I tried doing this as well, but it did not seem to work:

<?php
session_start();
if (empty($_SESSION['name']) or empty($_SESSION['email'])) {
$_SESSION['name'] = $POST_['name'];
$_SESSION['email'] = $POST_['email'];
}
else {
$name = $_SESSION['name'];
$name = $_SESSION['email'];
}

if (empty($_SESSION['platter_quantity']) or empty($_SESSION['yogurt_quantity']) or ($_SESSION['waffles_quantity'])) {
$_SESSION['platter_quantity'] = $POST_['platter_quantity'];
$_SESSION['yogurt_quantity'] = $POST_['yogurt_quantity'];
$_SESSION['waffles_quantity'] = $POST_['waffles_quantity'];
}
else {
$platter_quantity = $_SESSION['platter_quantity'];
$yogurt_quantity = $_SESSION['yogurt_quantity'];
$waffles_quantity = $_SESSION['waffles_quantity'];
}
?>

Answer

You never insert $_POST or $_GET without first checking if they're set isset($_POST['variable']), and you can use checks here as well - do a check for the existence of $_POST-variables, and if they exist, use them, and if not, assign the $_SESSION-variables. So on page 3, you will have something like:

$name = $_SESSION['name'] = ((isset($_POST['name']) && !empty($_POST['name'])) ? $_POST['name'] : ((isset($_SESSION['name']) ? $_SESSION['name'] : '')));

And so on for the other variables.
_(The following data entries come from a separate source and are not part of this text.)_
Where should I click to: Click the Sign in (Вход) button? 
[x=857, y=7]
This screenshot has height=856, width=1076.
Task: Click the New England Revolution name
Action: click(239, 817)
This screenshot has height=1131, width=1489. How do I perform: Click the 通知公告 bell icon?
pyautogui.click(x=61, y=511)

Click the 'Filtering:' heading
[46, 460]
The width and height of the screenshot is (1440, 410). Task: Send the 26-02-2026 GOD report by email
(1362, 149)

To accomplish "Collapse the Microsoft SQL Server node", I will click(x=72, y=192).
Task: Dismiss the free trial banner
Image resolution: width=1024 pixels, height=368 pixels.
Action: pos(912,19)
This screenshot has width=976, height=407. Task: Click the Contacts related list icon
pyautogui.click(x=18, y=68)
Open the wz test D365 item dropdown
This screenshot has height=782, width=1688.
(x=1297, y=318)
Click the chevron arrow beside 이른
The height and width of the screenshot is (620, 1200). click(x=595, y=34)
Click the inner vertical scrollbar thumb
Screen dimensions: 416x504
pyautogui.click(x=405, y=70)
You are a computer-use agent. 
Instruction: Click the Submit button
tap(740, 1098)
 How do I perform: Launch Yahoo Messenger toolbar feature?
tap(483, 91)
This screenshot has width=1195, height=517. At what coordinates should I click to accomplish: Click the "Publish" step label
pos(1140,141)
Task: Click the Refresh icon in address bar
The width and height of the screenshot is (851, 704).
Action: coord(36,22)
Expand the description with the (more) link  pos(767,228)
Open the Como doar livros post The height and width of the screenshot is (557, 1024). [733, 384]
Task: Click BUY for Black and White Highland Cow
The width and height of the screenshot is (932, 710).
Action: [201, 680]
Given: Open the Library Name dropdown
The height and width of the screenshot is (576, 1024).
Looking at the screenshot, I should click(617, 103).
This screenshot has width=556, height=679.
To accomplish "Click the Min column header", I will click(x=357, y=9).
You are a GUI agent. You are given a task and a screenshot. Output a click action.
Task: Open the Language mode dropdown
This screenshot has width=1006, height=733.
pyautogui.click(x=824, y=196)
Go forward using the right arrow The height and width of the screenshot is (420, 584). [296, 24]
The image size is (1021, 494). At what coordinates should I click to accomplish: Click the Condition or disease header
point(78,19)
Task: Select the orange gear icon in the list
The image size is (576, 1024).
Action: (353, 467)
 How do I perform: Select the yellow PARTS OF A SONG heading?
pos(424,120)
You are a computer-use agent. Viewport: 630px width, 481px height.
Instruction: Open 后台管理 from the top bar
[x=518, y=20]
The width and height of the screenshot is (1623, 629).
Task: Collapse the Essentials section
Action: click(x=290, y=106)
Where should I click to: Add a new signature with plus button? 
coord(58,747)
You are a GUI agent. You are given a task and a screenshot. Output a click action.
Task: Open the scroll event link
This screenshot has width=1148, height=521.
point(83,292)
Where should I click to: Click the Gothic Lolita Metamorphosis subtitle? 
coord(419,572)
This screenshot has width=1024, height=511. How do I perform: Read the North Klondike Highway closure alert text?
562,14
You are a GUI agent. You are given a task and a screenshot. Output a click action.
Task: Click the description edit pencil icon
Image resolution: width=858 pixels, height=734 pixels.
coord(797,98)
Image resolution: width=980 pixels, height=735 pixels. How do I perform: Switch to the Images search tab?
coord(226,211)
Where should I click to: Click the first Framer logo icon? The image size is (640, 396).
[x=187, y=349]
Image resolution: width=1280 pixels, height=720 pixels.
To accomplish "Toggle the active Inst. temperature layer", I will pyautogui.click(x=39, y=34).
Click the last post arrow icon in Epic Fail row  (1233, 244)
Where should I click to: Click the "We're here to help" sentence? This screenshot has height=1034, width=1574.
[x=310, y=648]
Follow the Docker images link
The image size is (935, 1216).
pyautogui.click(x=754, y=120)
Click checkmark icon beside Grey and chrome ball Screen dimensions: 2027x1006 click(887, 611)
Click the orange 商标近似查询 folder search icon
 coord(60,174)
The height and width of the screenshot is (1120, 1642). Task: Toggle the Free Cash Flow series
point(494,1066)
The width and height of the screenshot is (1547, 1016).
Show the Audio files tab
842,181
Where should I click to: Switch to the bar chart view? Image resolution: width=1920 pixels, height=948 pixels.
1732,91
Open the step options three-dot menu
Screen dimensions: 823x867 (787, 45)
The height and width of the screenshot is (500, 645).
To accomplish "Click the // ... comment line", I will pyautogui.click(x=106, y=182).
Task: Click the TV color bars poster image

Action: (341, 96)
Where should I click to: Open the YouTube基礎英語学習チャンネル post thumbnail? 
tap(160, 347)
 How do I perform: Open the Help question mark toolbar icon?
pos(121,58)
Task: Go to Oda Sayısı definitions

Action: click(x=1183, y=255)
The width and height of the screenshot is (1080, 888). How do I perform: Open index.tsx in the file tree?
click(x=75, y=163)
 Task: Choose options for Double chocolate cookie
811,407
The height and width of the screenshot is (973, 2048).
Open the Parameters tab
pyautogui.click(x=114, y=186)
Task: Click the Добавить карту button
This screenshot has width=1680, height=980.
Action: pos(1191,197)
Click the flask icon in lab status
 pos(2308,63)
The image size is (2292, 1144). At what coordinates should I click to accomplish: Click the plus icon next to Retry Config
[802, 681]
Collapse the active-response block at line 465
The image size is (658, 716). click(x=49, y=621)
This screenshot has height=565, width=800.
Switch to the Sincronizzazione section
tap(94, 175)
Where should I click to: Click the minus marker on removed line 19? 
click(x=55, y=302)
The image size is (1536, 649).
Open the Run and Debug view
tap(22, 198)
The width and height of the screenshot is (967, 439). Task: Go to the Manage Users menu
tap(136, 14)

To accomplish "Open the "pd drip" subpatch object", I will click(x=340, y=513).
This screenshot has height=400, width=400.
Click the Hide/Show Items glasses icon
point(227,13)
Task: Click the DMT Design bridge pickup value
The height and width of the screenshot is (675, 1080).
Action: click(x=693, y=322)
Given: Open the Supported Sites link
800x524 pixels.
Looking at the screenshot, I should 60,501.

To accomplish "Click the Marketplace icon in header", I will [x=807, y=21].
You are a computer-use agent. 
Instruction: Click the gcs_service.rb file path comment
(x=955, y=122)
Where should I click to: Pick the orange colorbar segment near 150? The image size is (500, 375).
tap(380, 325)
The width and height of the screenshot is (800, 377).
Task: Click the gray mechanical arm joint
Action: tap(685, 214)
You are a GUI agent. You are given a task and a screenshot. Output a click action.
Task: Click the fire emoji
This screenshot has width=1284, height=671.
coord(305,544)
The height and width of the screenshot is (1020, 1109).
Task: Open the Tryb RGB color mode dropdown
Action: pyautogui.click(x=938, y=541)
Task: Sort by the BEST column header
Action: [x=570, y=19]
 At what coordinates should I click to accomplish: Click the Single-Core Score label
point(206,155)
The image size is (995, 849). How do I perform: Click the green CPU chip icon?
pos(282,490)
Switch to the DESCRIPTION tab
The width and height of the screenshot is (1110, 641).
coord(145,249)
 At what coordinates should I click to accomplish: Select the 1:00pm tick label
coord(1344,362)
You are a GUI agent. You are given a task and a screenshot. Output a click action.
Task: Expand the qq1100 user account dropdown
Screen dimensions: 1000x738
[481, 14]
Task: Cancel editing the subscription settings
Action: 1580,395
What this does is checks for $_POST, and if it's set, it updates the $_SESSION-variable, and if it's not set, it just updates the $_SESSION-variable with the already existing $_SESSION-variable, and if that doesn't exist either, it sets both variables $name and $_SESSION['name'] to empty, which you then can check for later in the script (and redirect etc.)